The breeding incorporated some drastic physical changes…
Both the bat-ears and the rose-ears survived. When some wealthy American travelers reached France they could not resist taking some of these very lovable little bulldogs back home with them. They, in general, preferred the erect bat-ears while folk in France and in Britain preferred the rose-eared ones.
After the breed club was formed the breed was quickly recognized by the American Kennel Club and by 1906 the French Bulldog had achieved the status of being the fifth most popular breed of dog in America. This ranking fell to 54th place by 2003 but rose again to 11th place in 2013 as the dogs once again became popular.
The French Bulldog, was the first dog in the world to have a breed club dedicated to it through the French Bulldog Club of America.
The Decline in Popularity of the French Bulldog…

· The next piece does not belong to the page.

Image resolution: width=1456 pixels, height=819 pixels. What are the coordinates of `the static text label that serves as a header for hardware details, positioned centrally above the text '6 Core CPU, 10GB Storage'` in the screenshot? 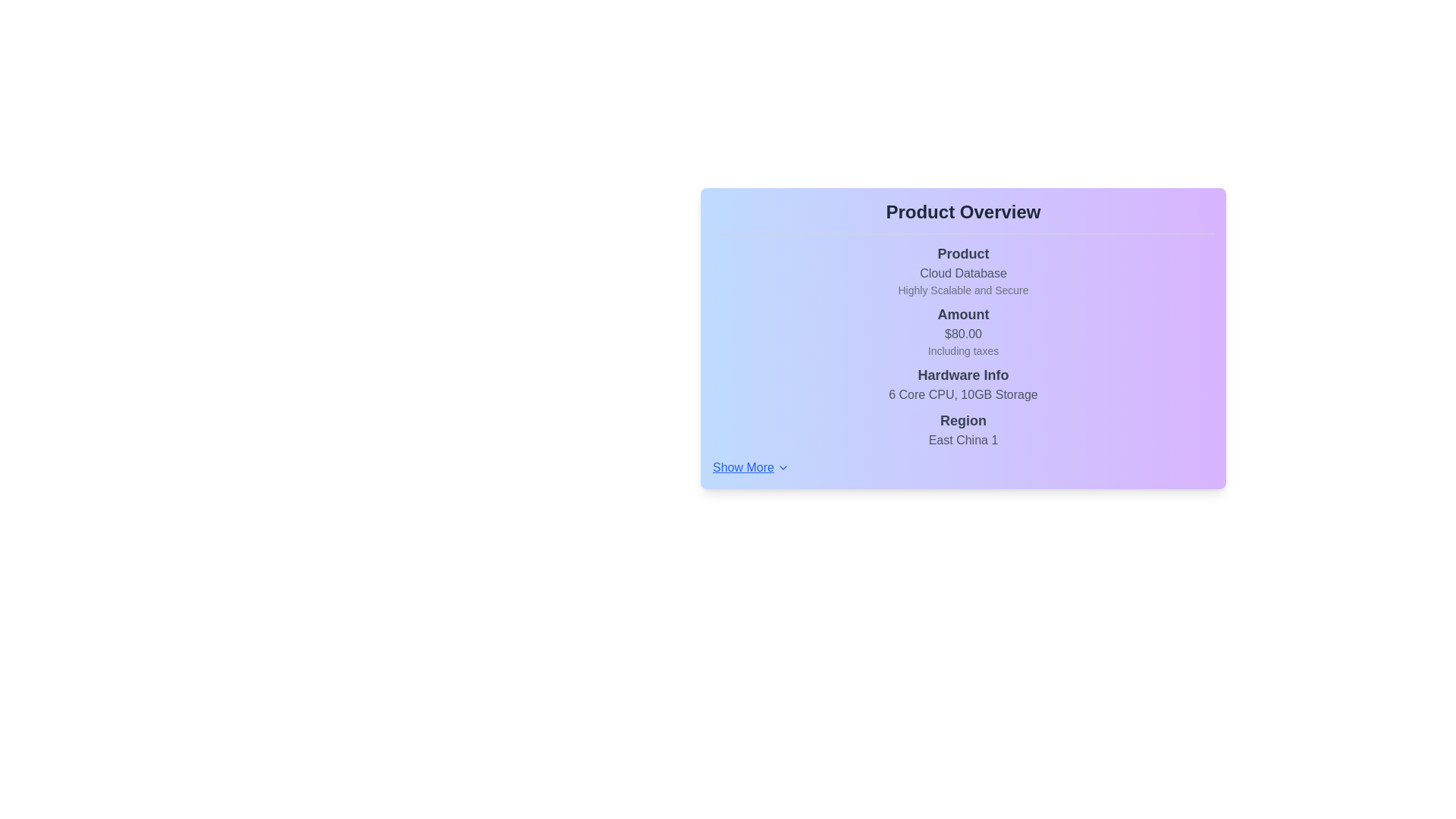 It's located at (962, 375).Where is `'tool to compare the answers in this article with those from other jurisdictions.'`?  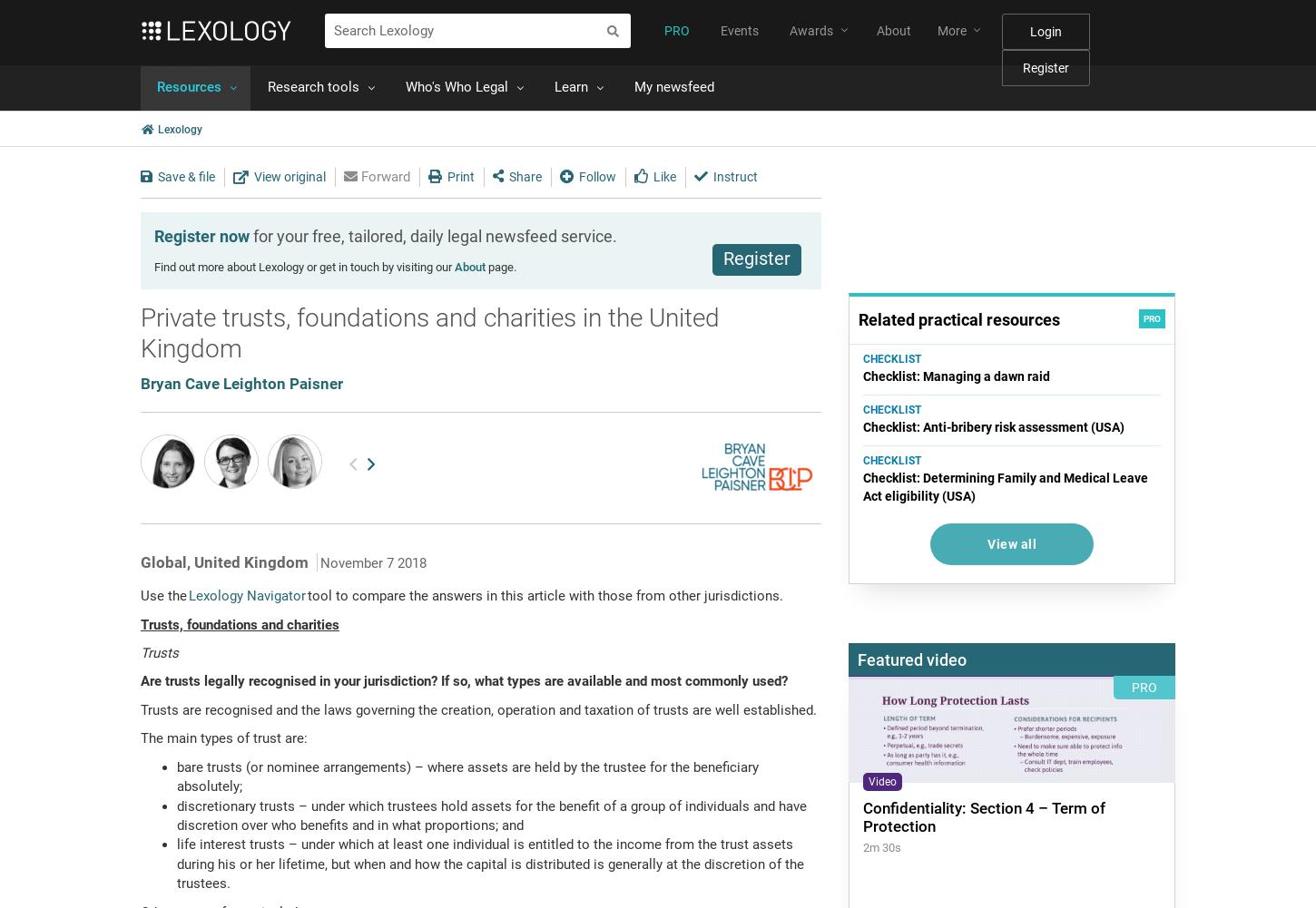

Among the East Coast Society people the Frenchie became more and more popular but this began to decline after the First World War and continued to do so for the following fifty years. The growing popularity of the Boston terrier seems to have contributed to the diminishing demand for the Frenchie.
Because of the rather large size of the head of the Frenchie, the mothers had trouble in natural whelping. Only in later years did more veterinarians become experienced in safe caesarean sections.
The summer heat and lack of air conditioning coupled with the depression in the nineteen thirties caused a major decline in interest in the purebred Frenchie and by 1940, with only 100 registered with the American Kennel Club the breed was classified as rare. World war two just made matters worse for the Frenchie and in Europe many dogs died from starvation.
In 1980 a magazine called The French Bullytin, focusing mainly on French Bulldogs, was born in America. It recorded the rise in French Bulldog registrations that was attributed to the new French Bulldog Club of America which encouraged younger breeders.
The French bulldog specialty shows that were held every year were transformed into Major events. By 1990 the breed registrations had risen to 632 which was a notable rise from the 170 of 1980. By the year 2006 the registrations had risen dramatically to well over 5,500.
The Frenchie has become so popular that today he is visible in cinema shows, advertisements and often seen in the company of celebrities. This alarming increase in demand is rather disconcerting when one realizes that many importers and breeders will complicate matters of pure bloodlines and healthy animals as greed sets in.
If someone was to pose you with the question “What is a French Bulldog?” after reading this page you would be able to answer the question quite well.
The new “Frenchie,” as they were now called, was a marvelous companion dog that gave much love and loyalty in an affectionate and playful manner to its owner. A French Bulldog makes an excellent companion which rarely barks unless it wants to draw attention.
Your French Bulldog is a very affectionate, patient, cuddly and loving animal who loves children and will easily adapt to other animals in the house if introduced properly.